PROBLEM DETAILS:
An exact restatement of the data is required, with the images omitted.

■ ■ ■

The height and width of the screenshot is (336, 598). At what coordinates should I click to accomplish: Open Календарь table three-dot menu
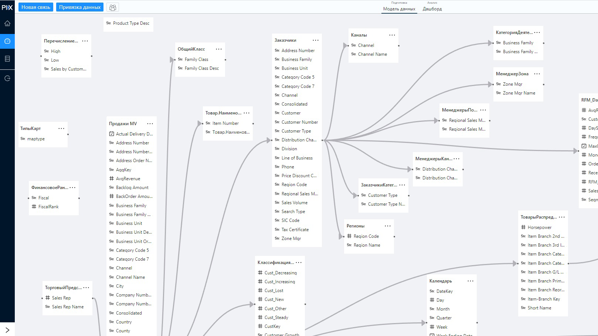tap(470, 281)
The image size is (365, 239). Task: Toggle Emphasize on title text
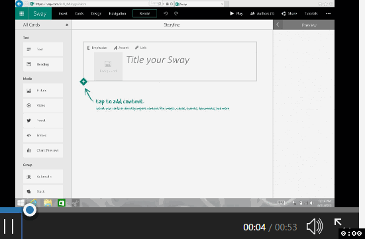[x=97, y=48]
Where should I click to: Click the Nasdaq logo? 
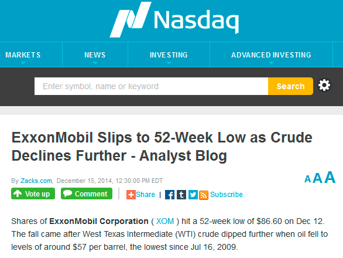pos(174,20)
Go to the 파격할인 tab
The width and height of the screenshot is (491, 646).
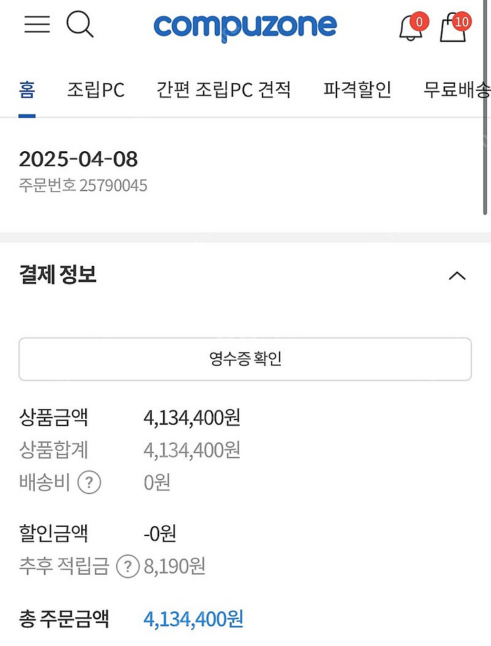[357, 90]
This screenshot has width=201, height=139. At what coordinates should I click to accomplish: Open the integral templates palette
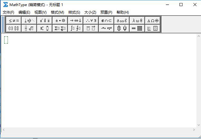(x=75, y=28)
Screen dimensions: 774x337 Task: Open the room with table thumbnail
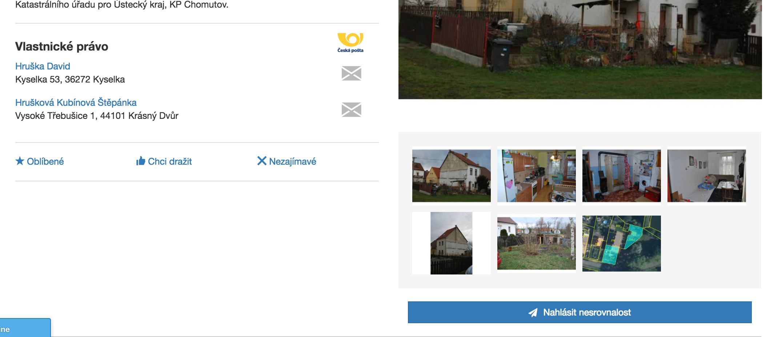click(x=706, y=176)
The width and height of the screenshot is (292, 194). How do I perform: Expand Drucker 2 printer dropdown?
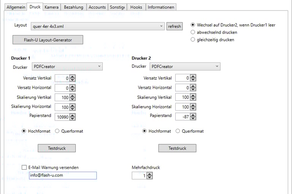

■ ■ ■

YOUR RESPONSE:
The height and width of the screenshot is (336, 598). At what coordinates should I click to accomplish: Open Календарь table three-dot menu
tap(470, 281)
The image size is (365, 239). Task: Toggle Emphasize on title text
[x=97, y=48]
Where should I click to: Click the Nasdaq logo? 
pos(174,20)
Go to the 파격할인 tab
The width and height of the screenshot is (491, 646).
[357, 90]
This screenshot has width=201, height=139. At what coordinates should I click to accomplish: Open the integral templates palette
(x=75, y=28)
Screen dimensions: 774x337 Task: Open the room with table thumbnail
click(x=706, y=176)
The width and height of the screenshot is (292, 194). How do I perform: Expand Drucker 2 printer dropdown?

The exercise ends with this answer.